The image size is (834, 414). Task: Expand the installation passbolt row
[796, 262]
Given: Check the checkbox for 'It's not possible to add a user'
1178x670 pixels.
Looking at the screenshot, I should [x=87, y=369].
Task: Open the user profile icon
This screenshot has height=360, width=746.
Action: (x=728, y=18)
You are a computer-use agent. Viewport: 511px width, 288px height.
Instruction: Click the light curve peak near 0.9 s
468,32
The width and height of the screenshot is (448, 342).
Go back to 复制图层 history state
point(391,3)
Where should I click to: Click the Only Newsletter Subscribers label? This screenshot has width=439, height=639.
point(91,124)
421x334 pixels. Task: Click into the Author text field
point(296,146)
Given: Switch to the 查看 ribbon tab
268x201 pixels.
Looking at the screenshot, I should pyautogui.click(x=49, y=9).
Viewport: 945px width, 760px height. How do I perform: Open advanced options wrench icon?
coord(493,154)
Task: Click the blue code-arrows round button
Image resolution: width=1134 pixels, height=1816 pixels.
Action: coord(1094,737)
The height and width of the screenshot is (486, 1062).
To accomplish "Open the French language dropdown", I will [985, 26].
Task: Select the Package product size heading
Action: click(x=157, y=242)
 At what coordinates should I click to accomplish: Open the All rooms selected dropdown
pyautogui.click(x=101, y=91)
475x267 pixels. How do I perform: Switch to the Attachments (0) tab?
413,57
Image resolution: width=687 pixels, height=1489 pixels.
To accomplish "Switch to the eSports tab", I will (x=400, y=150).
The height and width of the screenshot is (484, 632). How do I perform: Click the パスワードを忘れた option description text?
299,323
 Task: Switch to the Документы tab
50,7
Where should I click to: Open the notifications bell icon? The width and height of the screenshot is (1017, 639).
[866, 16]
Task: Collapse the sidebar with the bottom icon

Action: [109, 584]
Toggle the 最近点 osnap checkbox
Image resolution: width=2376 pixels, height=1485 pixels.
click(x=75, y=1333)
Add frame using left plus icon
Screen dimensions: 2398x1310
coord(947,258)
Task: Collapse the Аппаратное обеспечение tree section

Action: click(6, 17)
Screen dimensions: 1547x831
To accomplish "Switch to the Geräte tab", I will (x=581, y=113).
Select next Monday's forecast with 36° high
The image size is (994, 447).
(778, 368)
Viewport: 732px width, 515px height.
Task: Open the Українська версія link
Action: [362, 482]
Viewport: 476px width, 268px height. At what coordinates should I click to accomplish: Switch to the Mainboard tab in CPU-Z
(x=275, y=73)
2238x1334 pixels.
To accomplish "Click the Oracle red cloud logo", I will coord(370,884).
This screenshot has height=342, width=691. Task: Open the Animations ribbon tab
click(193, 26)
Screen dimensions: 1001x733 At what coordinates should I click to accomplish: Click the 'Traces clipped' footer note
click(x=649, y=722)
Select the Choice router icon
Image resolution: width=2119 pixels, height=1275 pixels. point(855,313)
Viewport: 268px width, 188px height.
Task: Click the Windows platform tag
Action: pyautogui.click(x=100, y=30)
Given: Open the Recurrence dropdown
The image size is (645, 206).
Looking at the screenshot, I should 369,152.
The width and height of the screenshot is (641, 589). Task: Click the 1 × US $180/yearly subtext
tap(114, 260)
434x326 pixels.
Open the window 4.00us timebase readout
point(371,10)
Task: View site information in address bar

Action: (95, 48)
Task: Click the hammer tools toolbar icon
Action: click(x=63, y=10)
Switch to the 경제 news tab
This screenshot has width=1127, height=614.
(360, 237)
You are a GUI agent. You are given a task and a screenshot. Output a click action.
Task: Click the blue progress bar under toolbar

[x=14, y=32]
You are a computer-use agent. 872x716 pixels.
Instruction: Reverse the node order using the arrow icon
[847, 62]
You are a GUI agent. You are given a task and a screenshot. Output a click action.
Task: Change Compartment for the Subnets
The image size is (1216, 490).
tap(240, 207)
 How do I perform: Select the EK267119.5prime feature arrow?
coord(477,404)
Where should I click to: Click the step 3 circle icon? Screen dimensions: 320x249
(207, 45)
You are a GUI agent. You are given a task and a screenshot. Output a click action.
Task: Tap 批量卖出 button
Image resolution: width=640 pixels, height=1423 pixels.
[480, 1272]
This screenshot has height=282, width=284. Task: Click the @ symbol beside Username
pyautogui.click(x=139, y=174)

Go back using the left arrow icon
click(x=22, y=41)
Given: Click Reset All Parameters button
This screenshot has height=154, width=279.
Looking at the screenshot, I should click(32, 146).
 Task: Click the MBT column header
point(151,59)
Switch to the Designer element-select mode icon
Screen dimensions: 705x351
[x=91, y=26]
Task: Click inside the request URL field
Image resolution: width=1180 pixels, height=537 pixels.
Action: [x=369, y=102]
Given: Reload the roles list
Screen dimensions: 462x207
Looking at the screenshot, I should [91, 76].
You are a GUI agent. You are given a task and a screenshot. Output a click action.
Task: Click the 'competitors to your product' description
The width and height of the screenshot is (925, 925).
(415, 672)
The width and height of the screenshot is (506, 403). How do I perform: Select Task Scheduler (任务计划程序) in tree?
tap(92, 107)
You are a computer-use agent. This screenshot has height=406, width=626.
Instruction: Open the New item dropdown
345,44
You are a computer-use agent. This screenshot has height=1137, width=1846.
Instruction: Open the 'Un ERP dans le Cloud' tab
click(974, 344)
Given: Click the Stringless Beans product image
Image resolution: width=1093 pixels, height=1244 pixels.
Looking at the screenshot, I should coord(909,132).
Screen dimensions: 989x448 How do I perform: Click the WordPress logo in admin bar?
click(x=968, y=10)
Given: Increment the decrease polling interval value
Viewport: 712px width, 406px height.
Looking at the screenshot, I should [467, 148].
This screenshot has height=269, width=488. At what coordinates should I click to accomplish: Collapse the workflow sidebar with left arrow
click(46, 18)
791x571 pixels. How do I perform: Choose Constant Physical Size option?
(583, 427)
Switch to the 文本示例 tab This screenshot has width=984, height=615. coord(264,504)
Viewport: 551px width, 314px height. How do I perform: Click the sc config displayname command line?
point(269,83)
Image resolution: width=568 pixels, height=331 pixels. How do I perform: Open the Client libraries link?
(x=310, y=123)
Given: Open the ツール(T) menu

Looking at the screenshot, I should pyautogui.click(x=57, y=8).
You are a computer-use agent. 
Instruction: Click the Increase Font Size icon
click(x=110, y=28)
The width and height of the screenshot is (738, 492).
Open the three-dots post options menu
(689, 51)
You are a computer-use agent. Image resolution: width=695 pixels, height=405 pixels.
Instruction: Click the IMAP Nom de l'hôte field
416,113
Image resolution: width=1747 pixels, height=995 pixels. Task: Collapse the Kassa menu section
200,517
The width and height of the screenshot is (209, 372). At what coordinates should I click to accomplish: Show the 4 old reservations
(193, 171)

================================

> _TASK DIRECTIONS_: Convert the lines above into a JSON list of strings, one string per line, leaving out any blank lines.

> _EXPECTED ANSWER_:
[
  "The image size is (834, 414). Task: Expand the installation passbolt row",
  "[796, 262]",
  "Given: Check the checkbox for 'It's not possible to add a user'",
  "1178x670 pixels.",
  "Looking at the screenshot, I should [x=87, y=369].",
  "Task: Open the user profile icon",
  "This screenshot has height=360, width=746.",
  "Action: (x=728, y=18)",
  "You are a computer-use agent. Viewport: 511px width, 288px height.",
  "Instruction: Click the light curve peak near 0.9 s",
  "468,32",
  "The width and height of the screenshot is (448, 342).",
  "Go back to 复制图层 history state",
  "point(391,3)",
  "Where should I click to: Click the Only Newsletter Subscribers label? This screenshot has width=439, height=639.",
  "point(91,124)",
  "421x334 pixels. Task: Click into the Author text field",
  "point(296,146)",
  "Given: Switch to the 查看 ribbon tab",
  "268x201 pixels.",
  "Looking at the screenshot, I should pyautogui.click(x=49, y=9).",
  "Viewport: 945px width, 760px height. How do I perform: Open advanced options wrench icon?",
  "coord(493,154)",
  "Task: Click the blue code-arrows round button",
  "Image resolution: width=1134 pixels, height=1816 pixels.",
  "Action: coord(1094,737)",
  "The height and width of the screenshot is (486, 1062).",
  "To accomplish \"Open the French language dropdown\", I will [985, 26].",
  "Task: Select the Package product size heading",
  "Action: click(x=157, y=242)",
  " At what coordinates should I click to accomplish: Open the All rooms selected dropdown",
  "pyautogui.click(x=101, y=91)",
  "475x267 pixels. How do I perform: Switch to the Attachments (0) tab?",
  "413,57",
  "Image resolution: width=687 pixels, height=1489 pixels.",
  "To accomplish \"Switch to the eSports tab\", I will (x=400, y=150).",
  "The height and width of the screenshot is (484, 632). How do I perform: Click the パスワードを忘れた option description text?",
  "299,323",
  " Task: Switch to the Документы tab",
  "50,7",
  "Where should I click to: Open the notifications bell icon? The width and height of the screenshot is (1017, 639).",
  "[866, 16]",
  "Task: Collapse the sidebar with the bottom icon",
  "Action: [109, 584]",
  "Toggle the 最近点 osnap checkbox",
  "Image resolution: width=2376 pixels, height=1485 pixels.",
  "click(x=75, y=1333)",
  "Add frame using left plus icon",
  "Screen dimensions: 2398x1310",
  "coord(947,258)",
  "Task: Collapse the Аппаратное обеспечение tree section",
  "Action: click(6, 17)",
  "Screen dimensions: 1547x831",
  "To accomplish \"Switch to the Geräte tab\", I will (x=581, y=113).",
  "Select next Monday's forecast with 36° high",
  "The image size is (994, 447).",
  "(778, 368)",
  "Viewport: 732px width, 515px height.",
  "Task: Open the Українська версія link",
  "Action: [362, 482]",
  "Viewport: 476px width, 268px height. At what coordinates should I click to accomplish: Switch to the Mainboard tab in CPU-Z",
  "(x=275, y=73)",
  "2238x1334 pixels.",
  "To accomplish \"Click the Oracle red cloud logo\", I will coord(370,884).",
  "This screenshot has height=342, width=691. Task: Open the Animations ribbon tab",
  "click(193, 26)",
  "Screen dimensions: 1001x733 At what coordinates should I click to accomplish: Click the 'Traces clipped' footer note",
  "click(x=649, y=722)",
  "Select the Choice router icon",
  "Image resolution: width=2119 pixels, height=1275 pixels. point(855,313)",
  "Viewport: 268px width, 188px height.",
  "Task: Click the Windows platform tag",
  "Action: pyautogui.click(x=100, y=30)",
  "Given: Open the Recurrence dropdown",
  "The image size is (645, 206).",
  "Looking at the screenshot, I should 369,152.",
  "The width and height of the screenshot is (641, 589). Task: Click the 1 × US $180/yearly subtext",
  "tap(114, 260)",
  "434x326 pixels.",
  "Open the window 4.00us timebase readout",
  "point(371,10)",
  "Task: View site information in address bar",
  "Action: (95, 48)",
  "Task: Click the hammer tools toolbar icon",
  "Action: click(x=63, y=10)",
  "Switch to the 경제 news tab",
  "This screenshot has width=1127, height=614.",
  "(360, 237)",
  "You are a GUI agent. You are given a task and a screenshot. Output a click action.",
  "Task: Click the blue progress bar under toolbar",
  "[x=14, y=32]",
  "You are a computer-use agent. 872x716 pixels.",
  "Instruction: Reverse the node order using the arrow icon",
  "[847, 62]",
  "You are a GUI agent. You are given a task and a screenshot. Output a click action.",
  "Task: Change Compartment for the Subnets",
  "The image size is (1216, 490).",
  "tap(240, 207)",
  " How do I perform: Select the EK267119.5prime feature arrow?",
  "coord(477,404)",
  "Where should I click to: Click the step 3 circle icon? Screen dimensions: 320x249",
  "(207, 45)",
  "You are a GUI agent. You are given a task and a screenshot. Output a click action.",
  "Task: Tap 批量卖出 button",
  "Image resolution: width=640 pixels, height=1423 pixels.",
  "[480, 1272]",
  "This screenshot has height=282, width=284. Task: Click the @ symbol beside Username",
  "pyautogui.click(x=139, y=174)",
  "Go back using the left arrow icon",
  "click(x=22, y=41)",
  "Given: Click Reset All Parameters button",
  "This screenshot has height=154, width=279.",
  "Looking at the screenshot, I should click(32, 146).",
  " Task: Click the MBT column header",
  "point(151,59)",
  "Switch to the Designer element-select mode icon",
  "Screen dimensions: 705x351",
  "[x=91, y=26]",
  "Task: Click inside the request URL field",
  "Image resolution: width=1180 pixels, height=537 pixels.",
  "Action: [x=369, y=102]",
  "Given: Reload the roles list",
  "Screen dimensions: 462x207",
  "Looking at the screenshot, I should [91, 76].",
  "You are a GUI agent. You are given a task and a screenshot. Output a click action.",
  "Task: Click the 'competitors to your product' description",
  "The width and height of the screenshot is (925, 925).",
  "(415, 672)",
  "The width and height of the screenshot is (506, 403). How do I perform: Select Task Scheduler (任务计划程序) in tree?",
  "tap(92, 107)",
  "You are a computer-use agent. This screenshot has height=406, width=626.",
  "Instruction: Open the New item dropdown",
  "345,44",
  "You are a computer-use agent. This screenshot has height=1137, width=1846.",
  "Instruction: Open the 'Un ERP dans le Cloud' tab",
  "click(974, 344)",
  "Given: Click the Stringless Beans product image",
  "Image resolution: width=1093 pixels, height=1244 pixels.",
  "Looking at the screenshot, I should coord(909,132).",
  "Screen dimensions: 989x448 How do I perform: Click the WordPress logo in admin bar?",
  "click(x=968, y=10)",
  "Given: Increment the decrease polling interval value",
  "Viewport: 712px width, 406px height.",
  "Looking at the screenshot, I should [467, 148].",
  "This screenshot has height=269, width=488. At what coordinates should I click to accomplish: Collapse the workflow sidebar with left arrow",
  "click(46, 18)",
  "791x571 pixels. How do I perform: Choose Constant Physical Size option?",
  "(583, 427)",
  "Switch to the 文本示例 tab This screenshot has width=984, height=615. coord(264,504)",
  "Viewport: 551px width, 314px height. How do I perform: Click the sc config displayname command line?",
  "point(269,83)",
  "Image resolution: width=568 pixels, height=331 pixels. How do I perform: Open the Client libraries link?",
  "(x=310, y=123)",
  "Given: Open the ツール(T) menu",
  "Looking at the screenshot, I should pyautogui.click(x=57, y=8).",
  "You are a computer-use agent. ",
  "Instruction: Click the Increase Font Size icon",
  "click(x=110, y=28)",
  "The width and height of the screenshot is (738, 492).",
  "Open the three-dots post options menu",
  "(689, 51)",
  "You are a computer-use agent. Image resolution: width=695 pixels, height=405 pixels.",
  "Instruction: Click the IMAP Nom de l'hôte field",
  "416,113",
  "Image resolution: width=1747 pixels, height=995 pixels. Task: Collapse the Kassa menu section",
  "200,517",
  "The width and height of the screenshot is (209, 372). At what coordinates should I click to accomplish: Show the 4 old reservations",
  "(193, 171)"
]